The Cruden Medical Research Scholarship 2001-02 was awarded to Dr Gregor M. Walker (Neuroscience & Biomedical Systems, Glasgow University) for the determination of the role of superoxide dismutase in persistent pulmonary hypertension of the newborn.

£99,826 over three years to Drs Morgan G. Blaylock & Garry M. Walsh (Medicine & Therapeutics, Aberdeen University) and Dr J. Graham Douglas (Respiratory Medicine, Aberdeen Royal Infirmary) to investigate the role of glucocorticoid receptors and caspase activation in the induction of eosinophil apoptosis in glucocorticoid-sensitive and glucocorticoid-resistant asthma.
A key process in asthma is inflammation caused by eosinophils, a type of white blood cell not found in healthy lungs. The researchers will investigate how steroid treatments cause the death of such cells, in order to develop further treatments for patients who are steroid-resistant.

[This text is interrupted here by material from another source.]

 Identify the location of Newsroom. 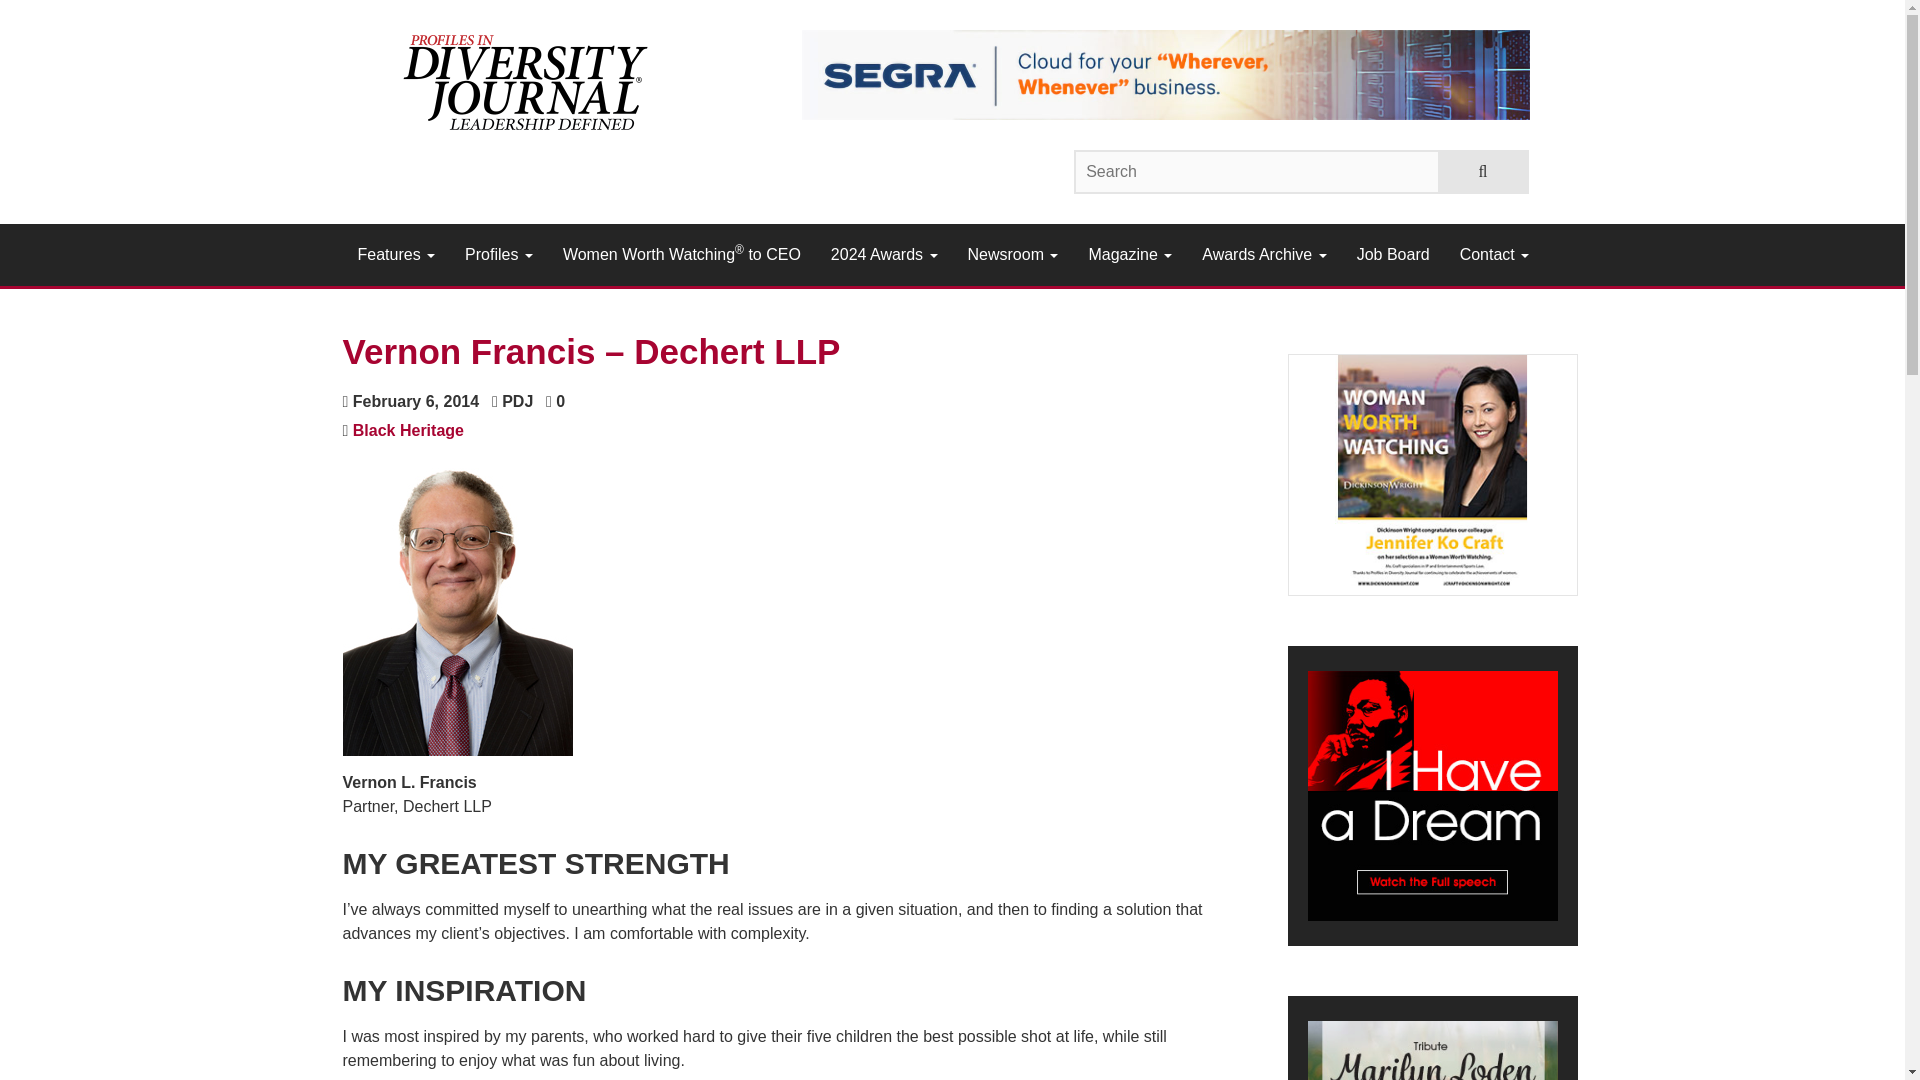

£68,382 over two years to Dr Mary McElroy & Professor Christopher Haslett (Rayne Laboratories, Edinburgh Unviersity) to study the mechanism of Staphyloccocus aureus injury to the alveolar-capillary barrier in bacterial infection of the lung.

£69,990 over two years to Dr Andrew M. Wilson & Professor Brian J. Lipworth (Clinical Pharmacology & Therapeutics, Dundee University) to study the clinical and histological outcomes in allergic airways disease and the efficacy of combined mediator antagonism or topical corticosteroid treatment.

£69,225 over two years to Drs Simon Brown (Centre for Inflammation Research) & Seamus Donnelly (Respiratory Medicine, Edinburgh Royal Infirmary) to study a new mechanism promoting resolution of lung inflammation: macrophage-directed deletion of neutrophils.

£39,824 to Dr Seamas Donnelly (Rayne Laboratory, Edinburgh University) & Professor Christopher Haslett (Respiratory Medicine, Edinburgh Royal Infirmary) for a one-year study of macrophage migration inhibotory factor (MIF) and inflammatory lung disease.

£49,474 to Dr Peter T. Reid, Professor Christopher Haslett & Dr Jean-Michel Sallenave (Respiratory Medicine Unit, Rayne Laboratories, Edinburgh University) for a one-year study of inflammatory lung disease and the regulation of secretion of the low molecular weight antiproteinase elafin.

£69,369 over two years to Dr Ian Dransfield (Rayne Laboratories, Edinburgh University) and Professor Christopher Haslett (Respiratory Medicine Unit, Edinburgh Royal Infirmary) to investigate the regulation of neutrophil function by soluble E selectin in inflammatory cells and lung injury.

A Medical Research Scholarship 1999-2000 was awarded toDr Scott M. Nelson (Queen Mother's Hospital, Glasgow) to identify prognostic indicators of pulmonary hypoplasia in fetal congenital diaphragmatic hernia and obstructive uropathy.

£40,881 over one year to Drs Jim McWhir (Roslin Institute, Edinburgh) and Peter Gilmour (Applied Chemical & Physical Science, Napier University) to investigate inactivation of the ovine cystic fibrosis transmembrane conductance regulator.

£68,806 to Professor Alison M. Gurney (Physiology & Pharmacology, Strathclyde University) for a two-year study aimed at developing a fluorescent assay for drugs that modulate pulmonary artery potassium channels.

£81,239 to Professor Anne Ferguson (Medicine) & Dr David J. Porteous (MRC Human Genetics Unit, Western General Hospital, Edinburgh) for a three-year project involving the molecular and histopathological analysis of a mouse model of cystic fibrosis.